### Extracted entries
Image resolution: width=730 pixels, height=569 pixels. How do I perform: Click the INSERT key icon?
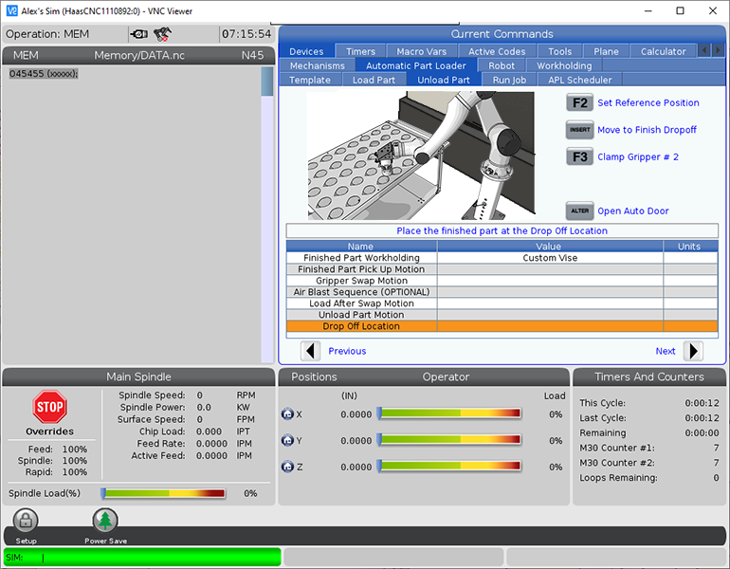[579, 130]
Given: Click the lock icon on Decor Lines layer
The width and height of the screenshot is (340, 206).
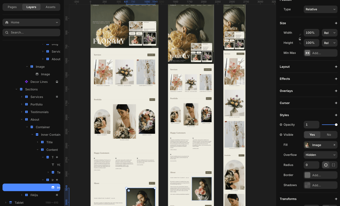Looking at the screenshot, I should tap(57, 82).
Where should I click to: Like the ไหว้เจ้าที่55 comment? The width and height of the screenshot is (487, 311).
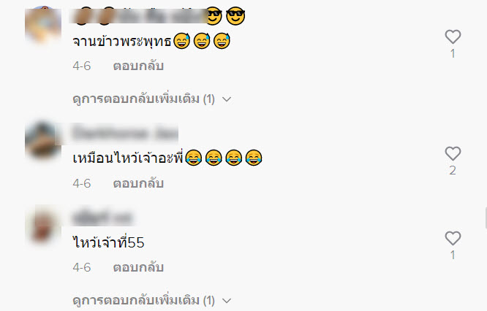tap(453, 238)
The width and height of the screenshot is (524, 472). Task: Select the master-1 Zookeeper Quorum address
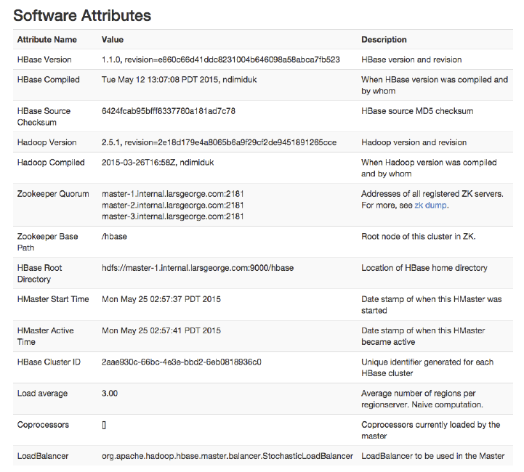[172, 194]
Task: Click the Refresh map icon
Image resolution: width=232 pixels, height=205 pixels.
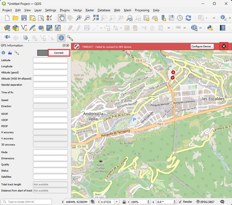Action: pos(188,18)
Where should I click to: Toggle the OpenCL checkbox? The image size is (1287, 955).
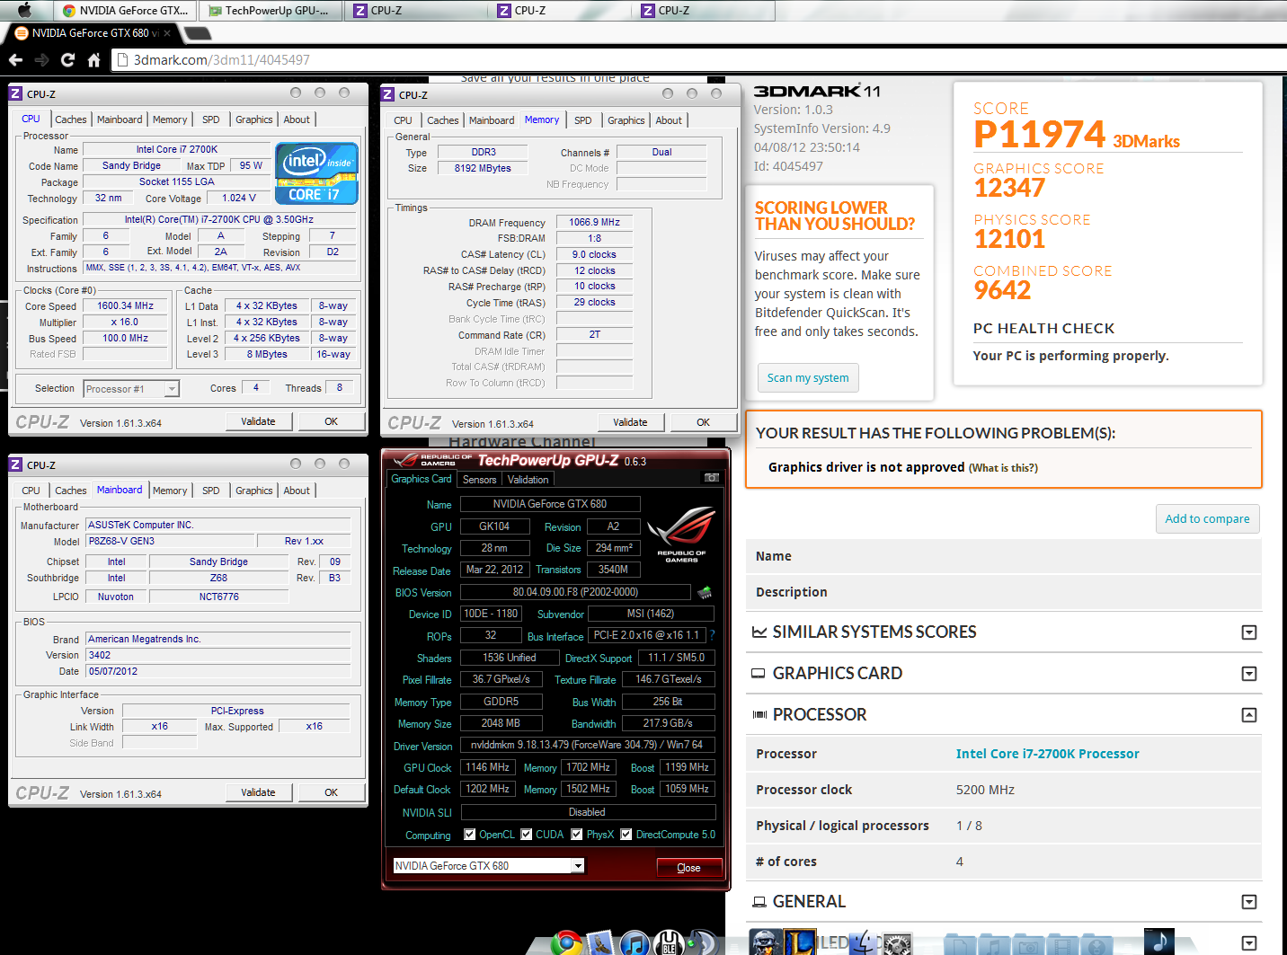click(469, 835)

### Aim of the task
Repeat the records word for word, skipping pictures.

### Finished exercise
Image resolution: width=730 pixels, height=569 pixels. How do I perform: Click the INSERT key icon?
[579, 130]
Given: Click the lock icon on Decor Lines layer
The width and height of the screenshot is (340, 206).
Looking at the screenshot, I should tap(57, 82).
Where should I click to: Like the ไหว้เจ้าที่55 comment? The width and height of the screenshot is (487, 311).
tap(453, 238)
The width and height of the screenshot is (524, 472). Task: Select the master-1 Zookeeper Quorum address
[172, 194]
Task: Click the Refresh map icon
Image resolution: width=232 pixels, height=205 pixels.
Action: pos(188,18)
Where should I click to: Toggle the OpenCL checkbox? The image size is (1287, 955).
click(469, 835)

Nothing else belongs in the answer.